Существуют две основные разновидности пиролиза: традиционный (также называемый медленным пиролизом) и быстрый [33, 76]. При традиционном пиролизе лигнин медленно (от 5 до 30 мин) нагревают до 500°С. Быстрый пиролиз проводят при температурах от 600 до 1000°С с более высокой скоростью нагрева и коротким временем реакции (0.5–5 с), чем при традиционном пиролизе [26, 33, 7680]. Быстрый пиролиз используют преимущественно для получения смеси жидких органических продуктов (био-масло) с суммарным выходом углеводородных соединений до 80%. Обычно продукты быстрого пиролиза состоят из 60–75 мас. % био-масла, 15–25 мас. % твердого остатка и 10–20 мас. % неконденсируемых газов [81]. Благодаря этому методу практически не образуются отходы, био-масло и углеродный остаток могут быть использованы по отдельности как топливо, а газ может быть возвращен обратно в процесс. Изменяя параметры пиролиза, можно варьировать состав продуктов. Так, с целью получения в качестве топлива угля, следует использовать низкие температуры и низкие скорости нагрева. Высокие температура, скорость нагрева и короткое время реакции позволяют достигнуть максимального выхода жидких продуктов. Чтобы получить максимальный выход газа требуется высокая температура при длительном времени реакции и низкой скорости нагрева [76, 77].

=-=-=-=-=

Что сделать: Продолжите статью о пиролизе лигнина, начав сразу после её последнего предложения.

Исходные данные:
=-=-=-=-=

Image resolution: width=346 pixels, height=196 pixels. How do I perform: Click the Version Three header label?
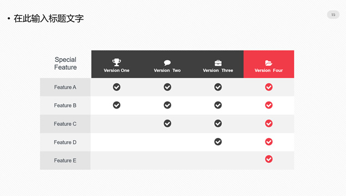[x=218, y=71]
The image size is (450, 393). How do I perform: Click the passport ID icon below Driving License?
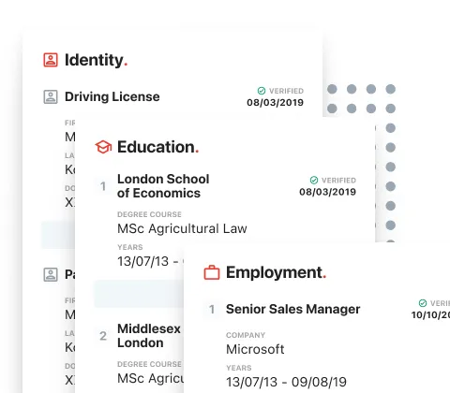[51, 274]
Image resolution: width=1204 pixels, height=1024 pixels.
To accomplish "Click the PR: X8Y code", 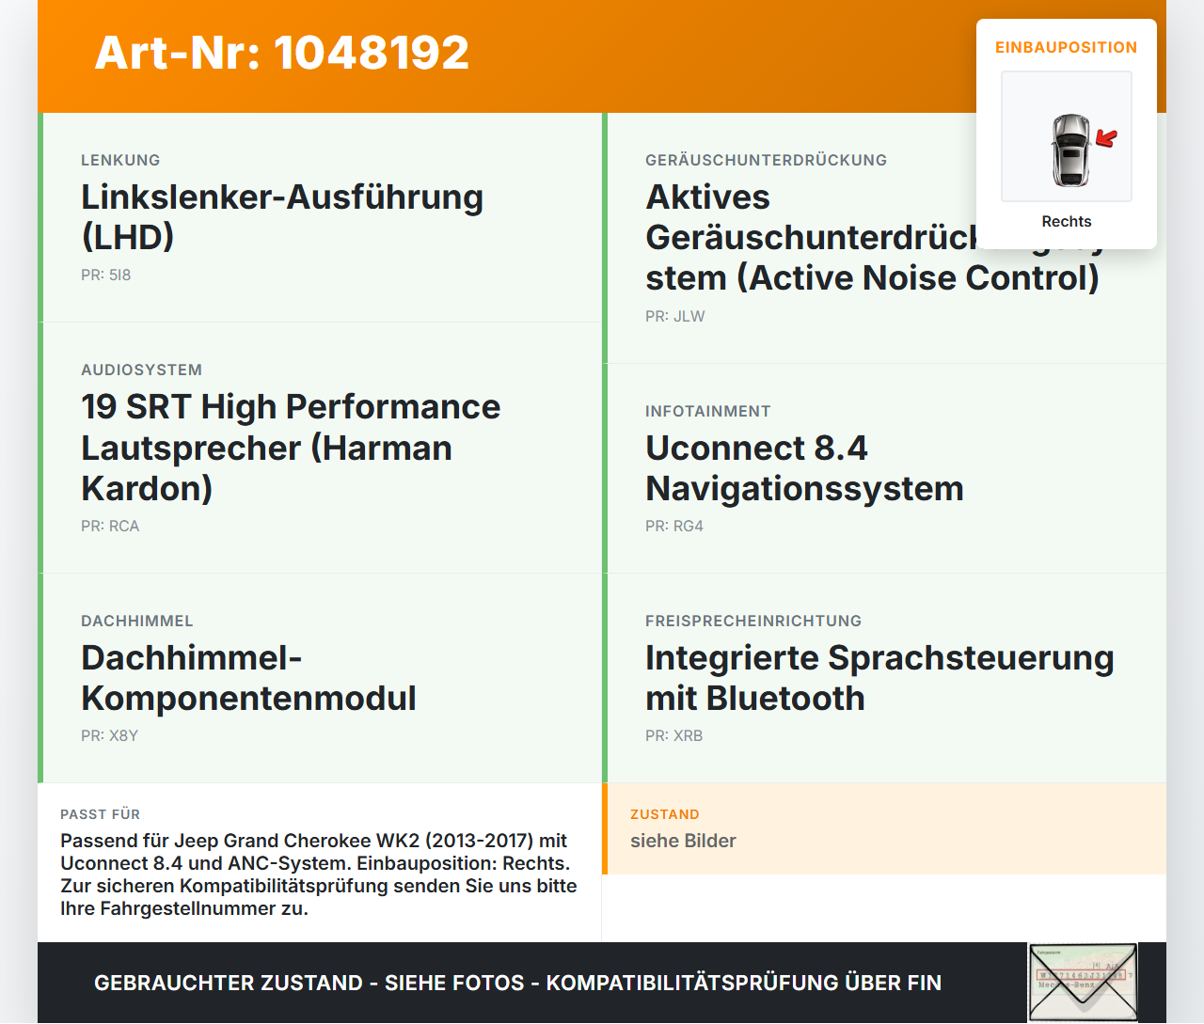I will [109, 736].
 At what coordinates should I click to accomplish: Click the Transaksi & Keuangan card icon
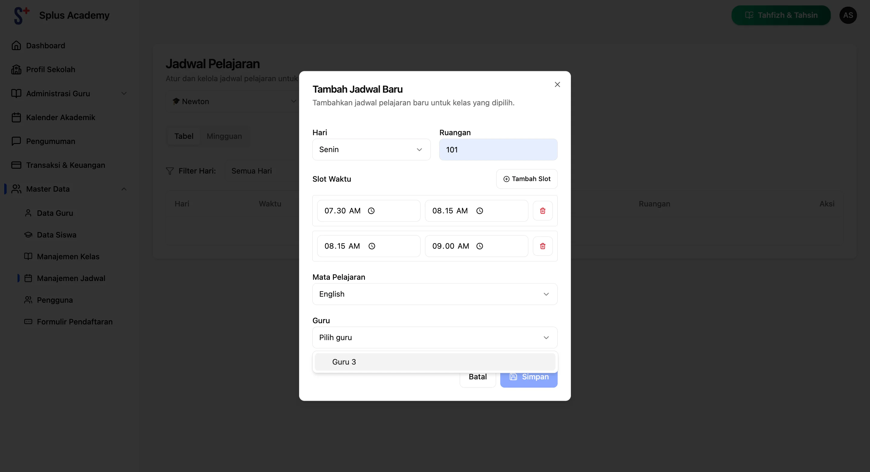point(16,165)
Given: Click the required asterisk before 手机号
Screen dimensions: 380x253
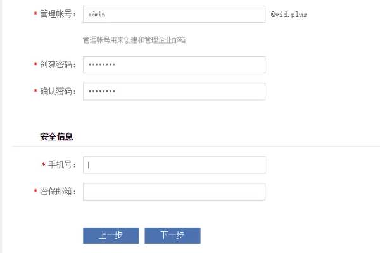Looking at the screenshot, I should [x=43, y=165].
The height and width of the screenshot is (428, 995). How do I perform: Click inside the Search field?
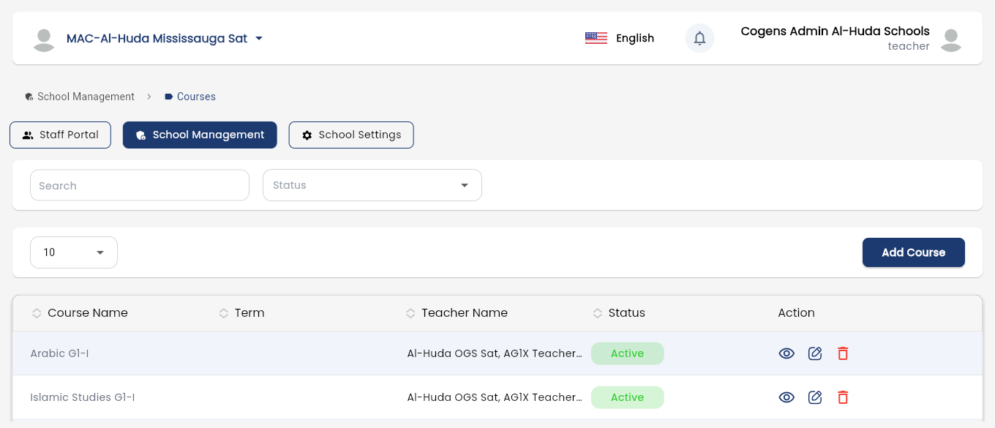point(139,185)
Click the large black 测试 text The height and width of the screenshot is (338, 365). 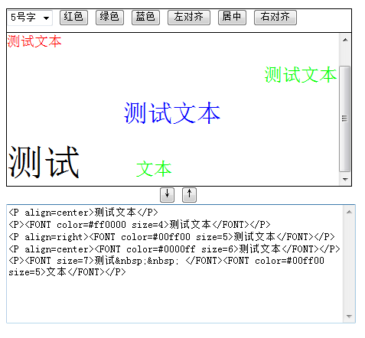44,162
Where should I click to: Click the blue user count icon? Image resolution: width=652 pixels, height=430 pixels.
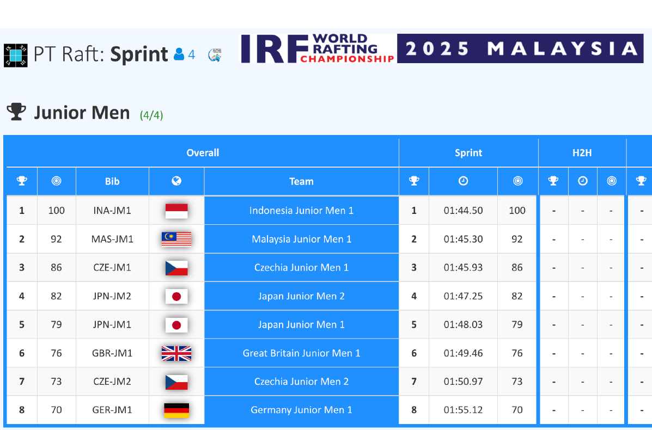179,54
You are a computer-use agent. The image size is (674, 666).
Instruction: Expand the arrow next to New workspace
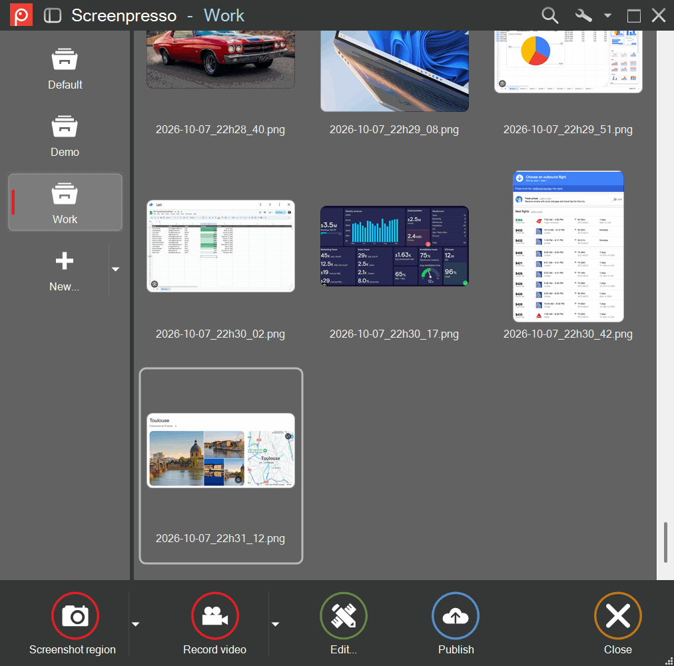click(115, 269)
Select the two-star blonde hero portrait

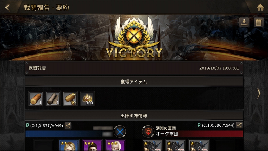(x=69, y=145)
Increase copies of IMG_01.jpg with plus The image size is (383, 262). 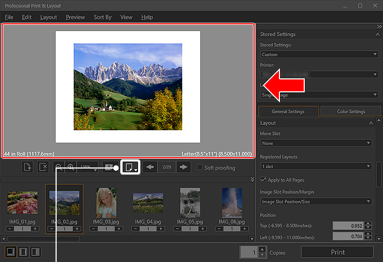pos(35,229)
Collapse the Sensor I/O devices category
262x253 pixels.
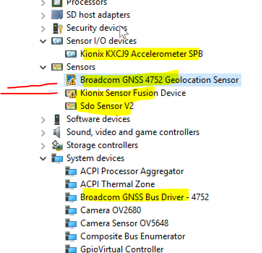pyautogui.click(x=43, y=41)
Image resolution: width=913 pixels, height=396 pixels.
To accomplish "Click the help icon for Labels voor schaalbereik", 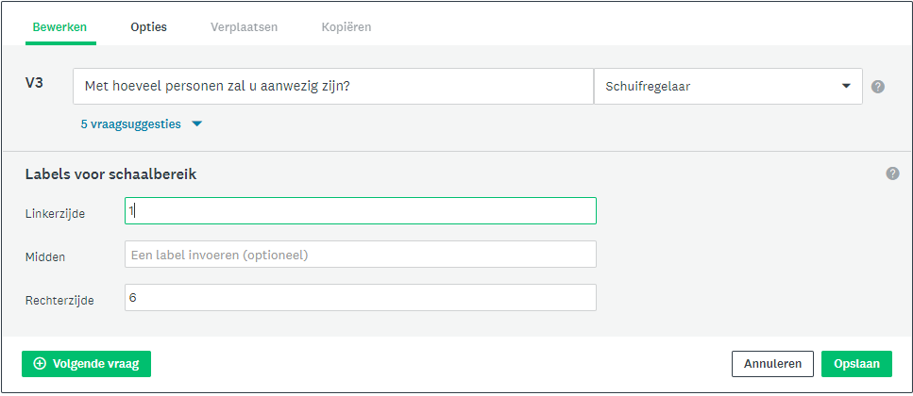I will coord(892,173).
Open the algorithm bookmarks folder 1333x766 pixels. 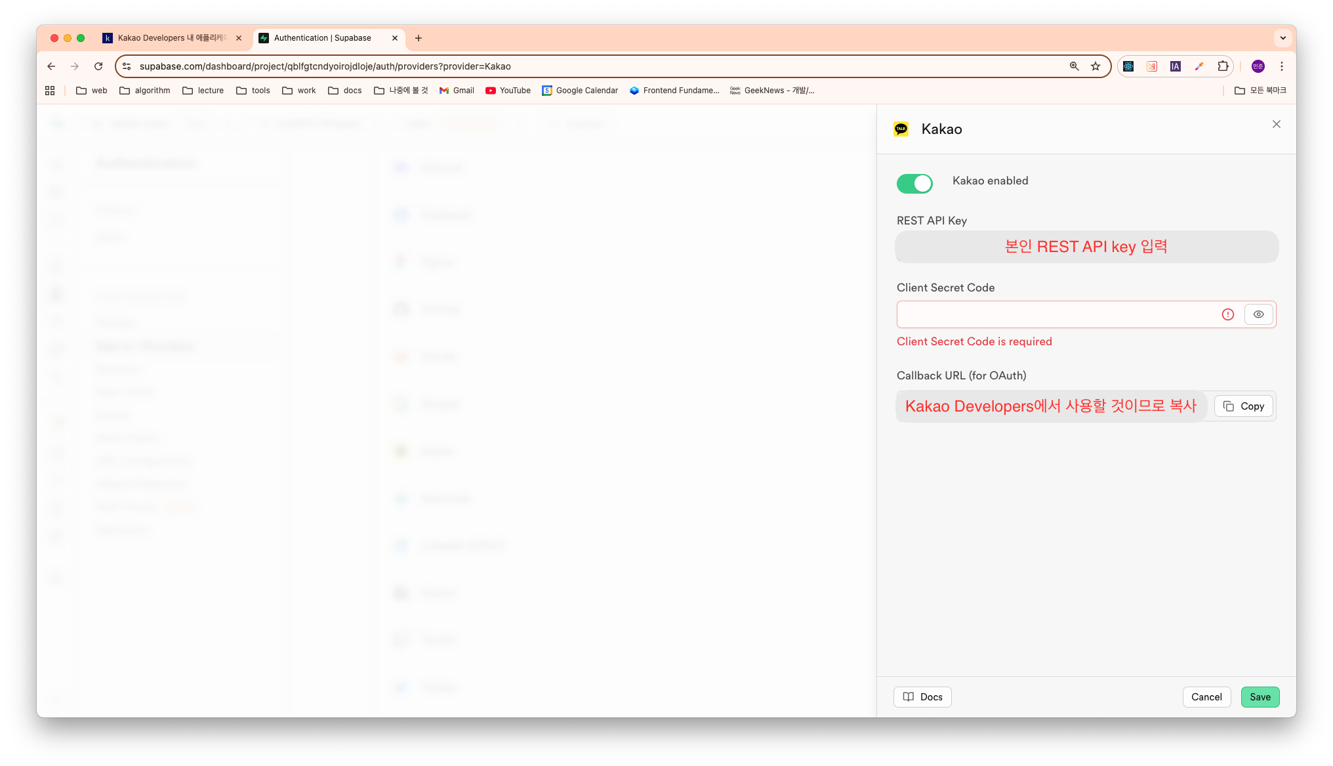(x=144, y=91)
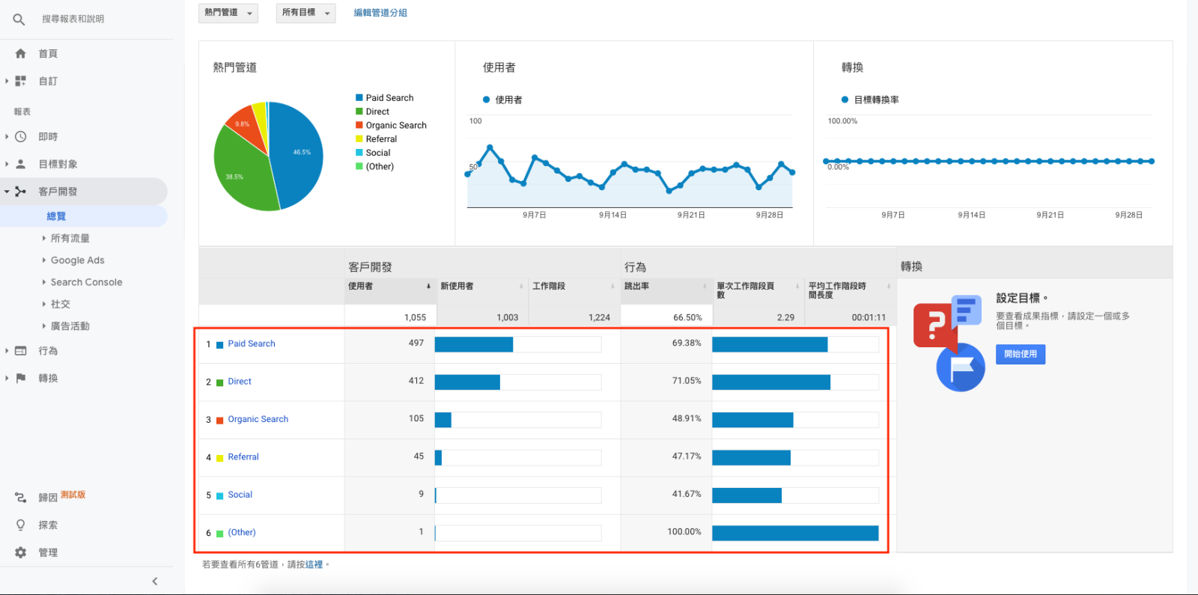Select the 目標對象 audience person icon
The height and width of the screenshot is (595, 1198).
coord(21,164)
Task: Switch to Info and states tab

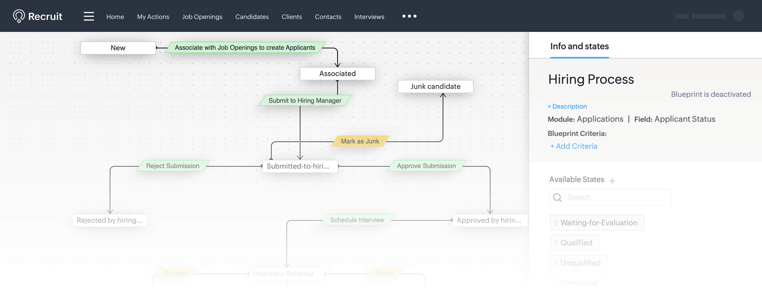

=-=-=-=-=

Ответ:
Для переработки лигнина используют также быстрый пиролиз с использованием различных катализаторов, таких как цеолиты (ZSM-5), оксиды переходных металлов (Co3O4, MoO3, NiO, Fe2O3, MnO3 и CuO) и переходные металлы (Mo, Cu, Mn, Fe и Ni), нанесенные на различные носители [82, 83].

В течение последних 20 лет были разработаны технологии быстрого пиролиза для преобразования биомассы всего растения в био-масло с использованием непрерывных или периодических реакторов с псевдоожиженным слоем (от лабораторного до стендового масштаба) [84, 85].

Высокое содержание кислородсодержащих соединений в составе пиролизного био-масла и значительное количество твердого остатка (≤20%) в продуктах пиролиза, препятствует реализации этого процесса в промышленности. Для увеличения выхода пиролизного масла, в основном состоящего из фенольных соединений, и снижения в нем содержания кислорода рассматривается возможность совместного пиролиза лигнина с полиолефинами, а также совместного пиролиза щелочного лигнина с синтетическими полимерами, имеющими фенольные структуры [86].

Окисление. Процесс окисления лигнина используют для получения альдегидов, таких как ванилин и сиреневый альдегид, и соответствующих им ванилиновой и сиреневой кислот. Наличие в структуре лигнина гидроксильных (фенольных) групп делает его перспективным сырьем для получения перечисленных продуктов. Скорость окисления можно контролировать количеством фенольных групп, значением рН (щелочное или кислотное окисление) и концентрацией окислителя [60, 87]. Применяют окислители, позволяющие сохранять ароматические фрагменты в структуре лигнина, и катализаторы (соли Cu2+ и Co2+) [8694]. Наиболее часто для деполимеризации лигнина используют нитробензол, оксиды металлов, кислород и перекись водорода [60].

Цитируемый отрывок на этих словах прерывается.